=== Activity ===
What you produce should be the lines from the line containing "The height and width of the screenshot is (812, 1480)." through the last line below, both ends included, reproduced exactly and without pictures.

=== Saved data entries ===
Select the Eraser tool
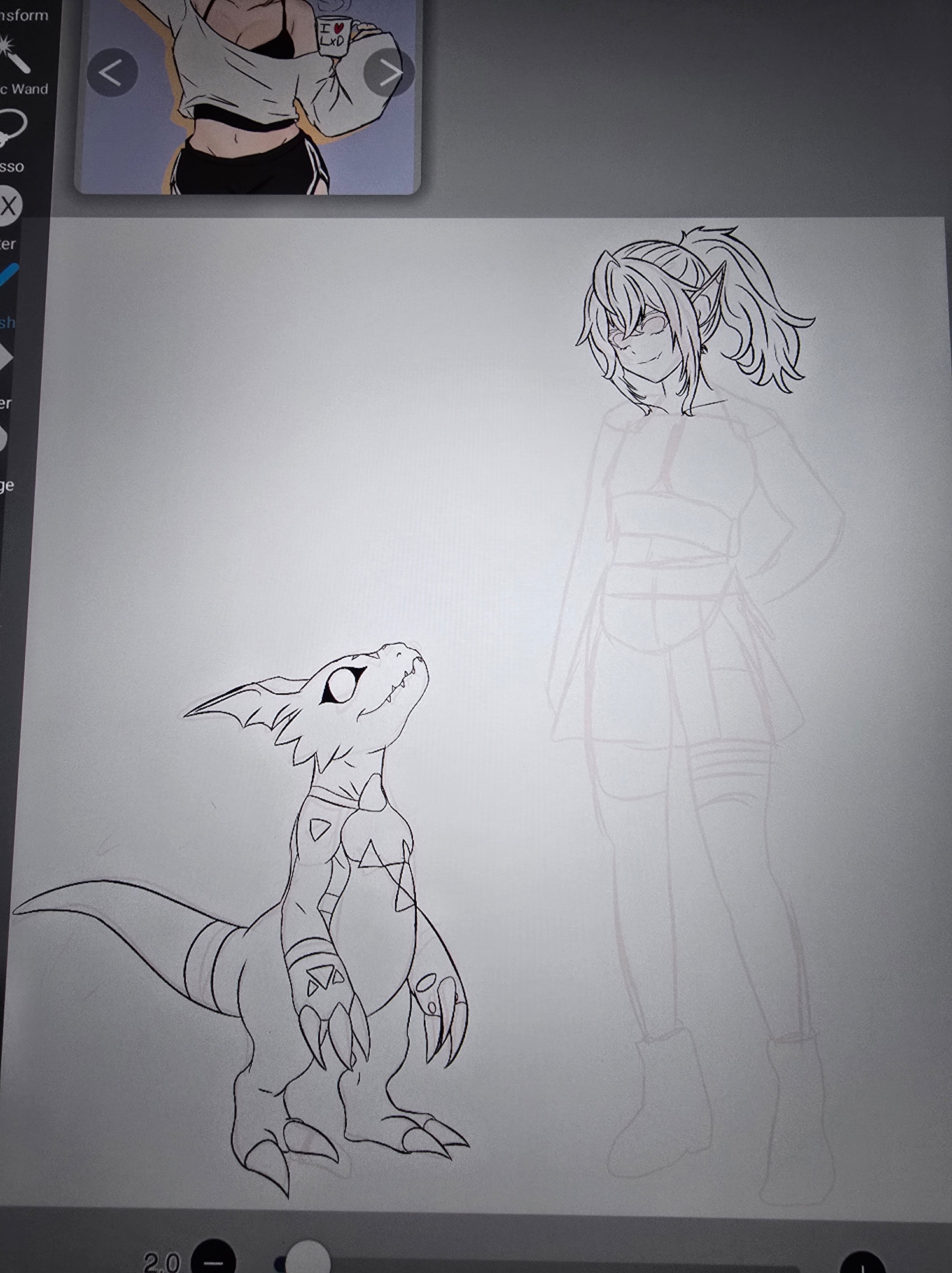The height and width of the screenshot is (1273, 952). (5, 360)
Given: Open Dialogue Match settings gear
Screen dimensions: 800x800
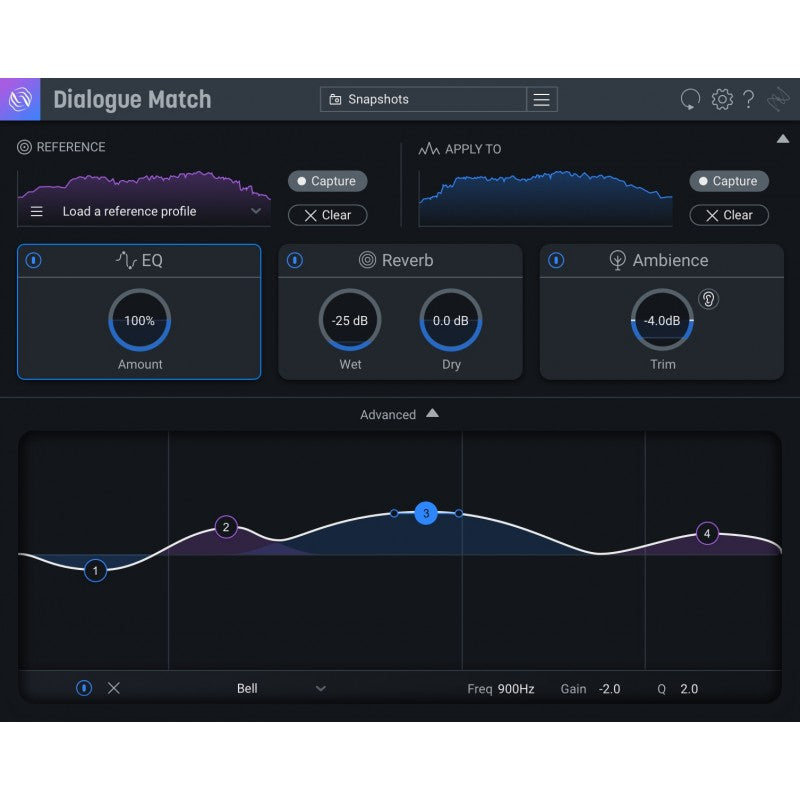Looking at the screenshot, I should [720, 99].
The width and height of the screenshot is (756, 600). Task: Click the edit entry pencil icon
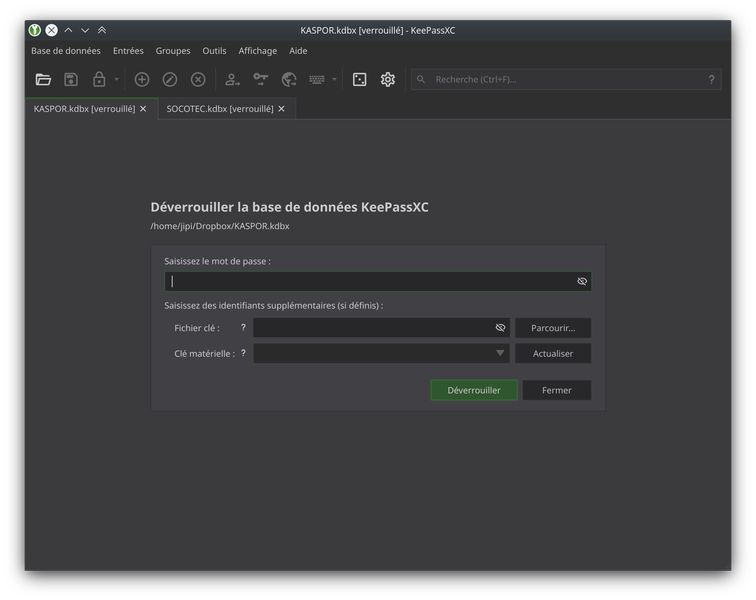pos(170,80)
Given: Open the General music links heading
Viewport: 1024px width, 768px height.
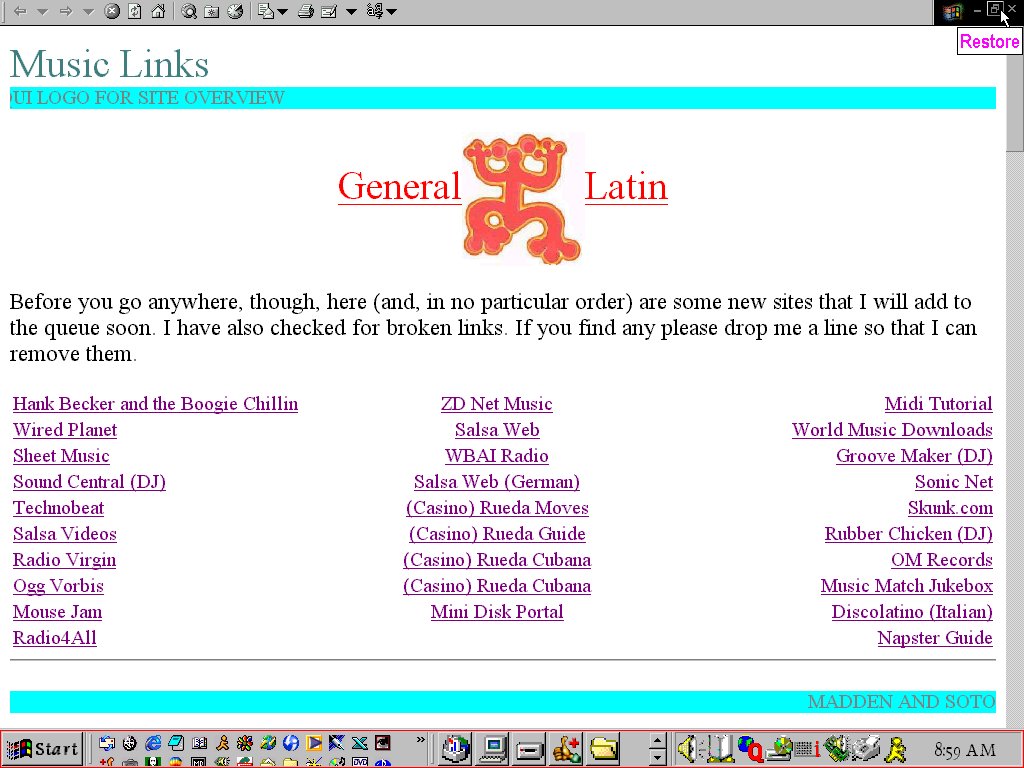Looking at the screenshot, I should 399,187.
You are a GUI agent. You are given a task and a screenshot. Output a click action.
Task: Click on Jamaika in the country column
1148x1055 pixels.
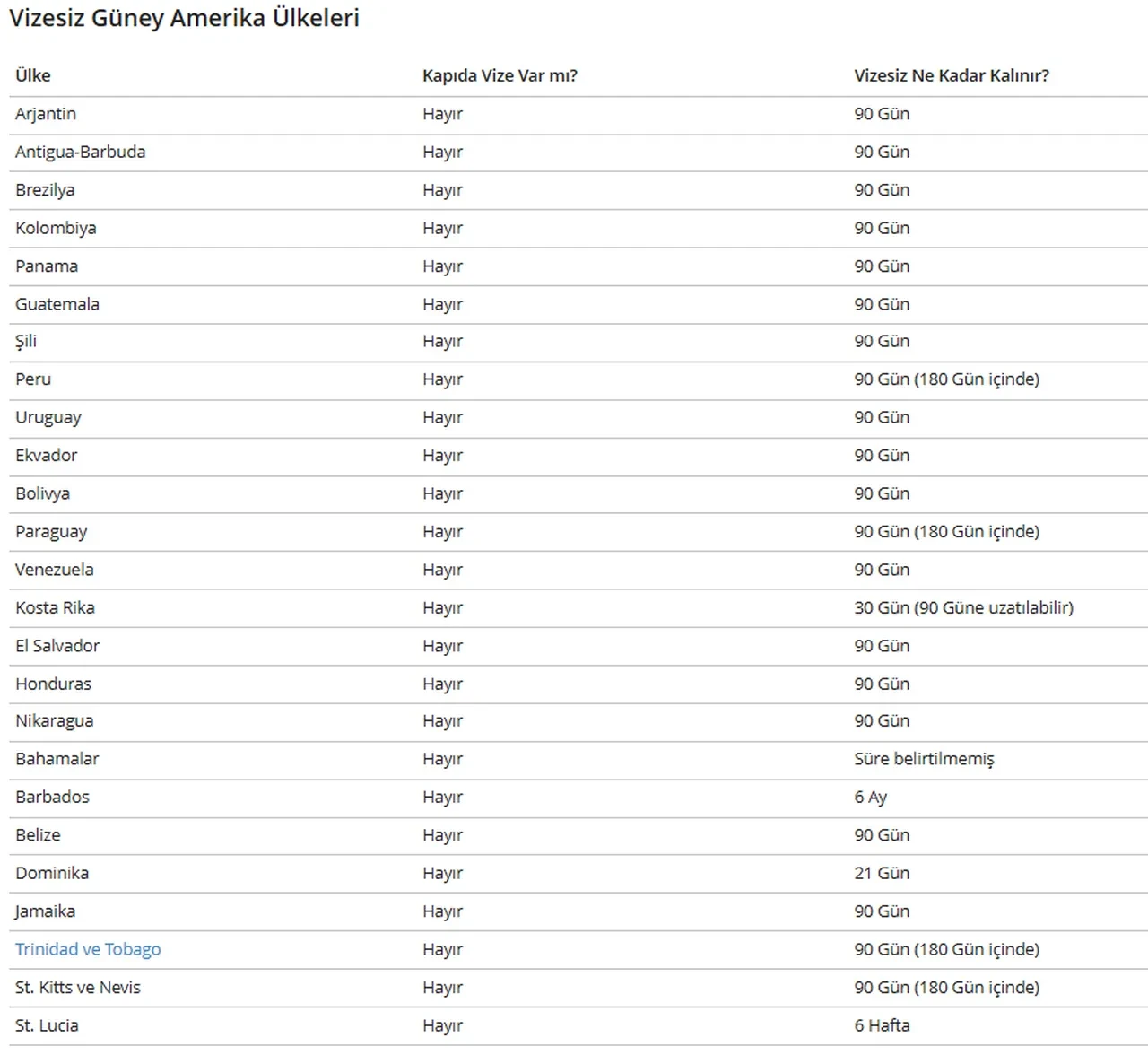pyautogui.click(x=45, y=911)
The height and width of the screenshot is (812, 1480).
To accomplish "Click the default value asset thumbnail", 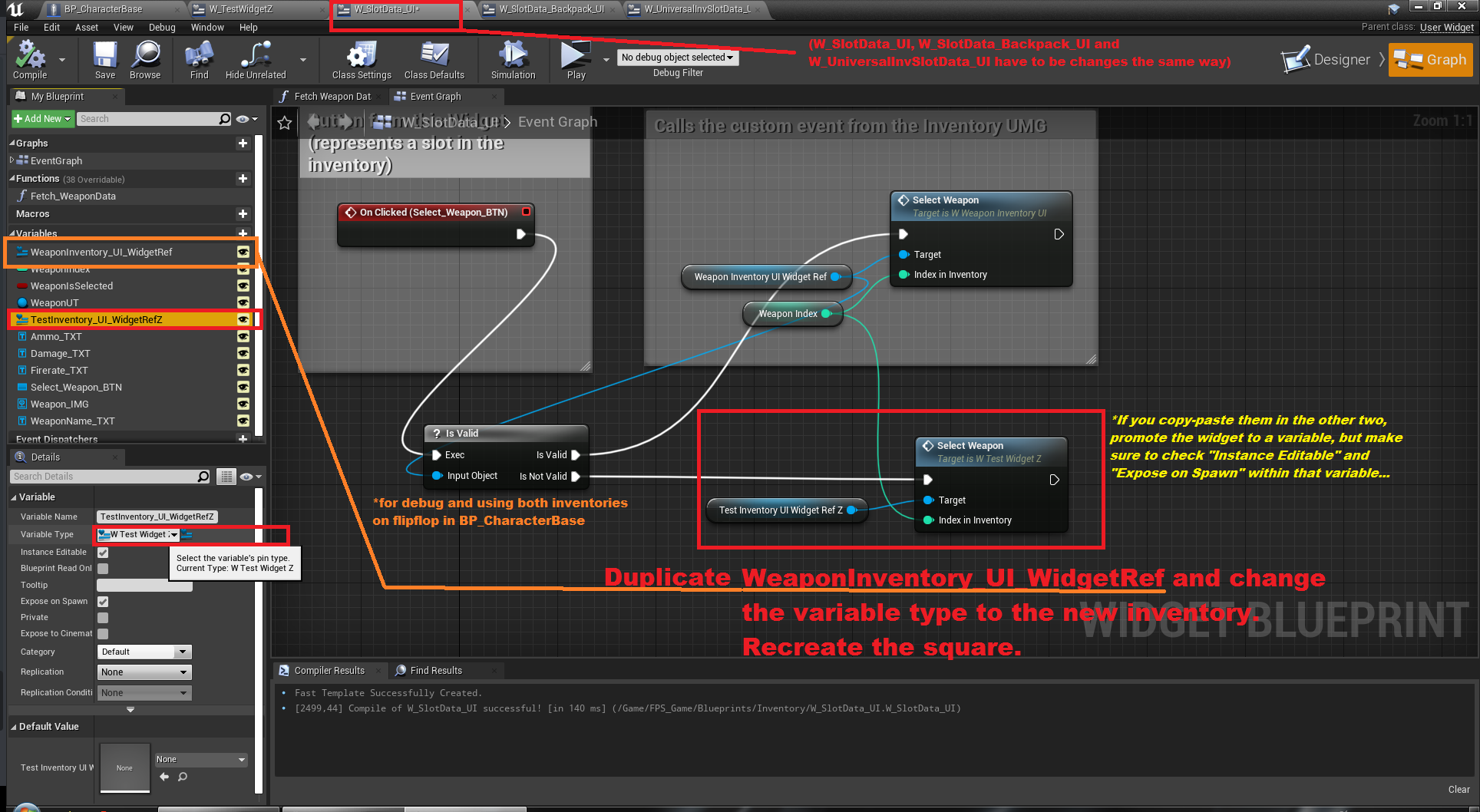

=== Answer to the exercise ===
The height and width of the screenshot is (812, 1480).
To accomplish "Click the default value asset thumbnail", 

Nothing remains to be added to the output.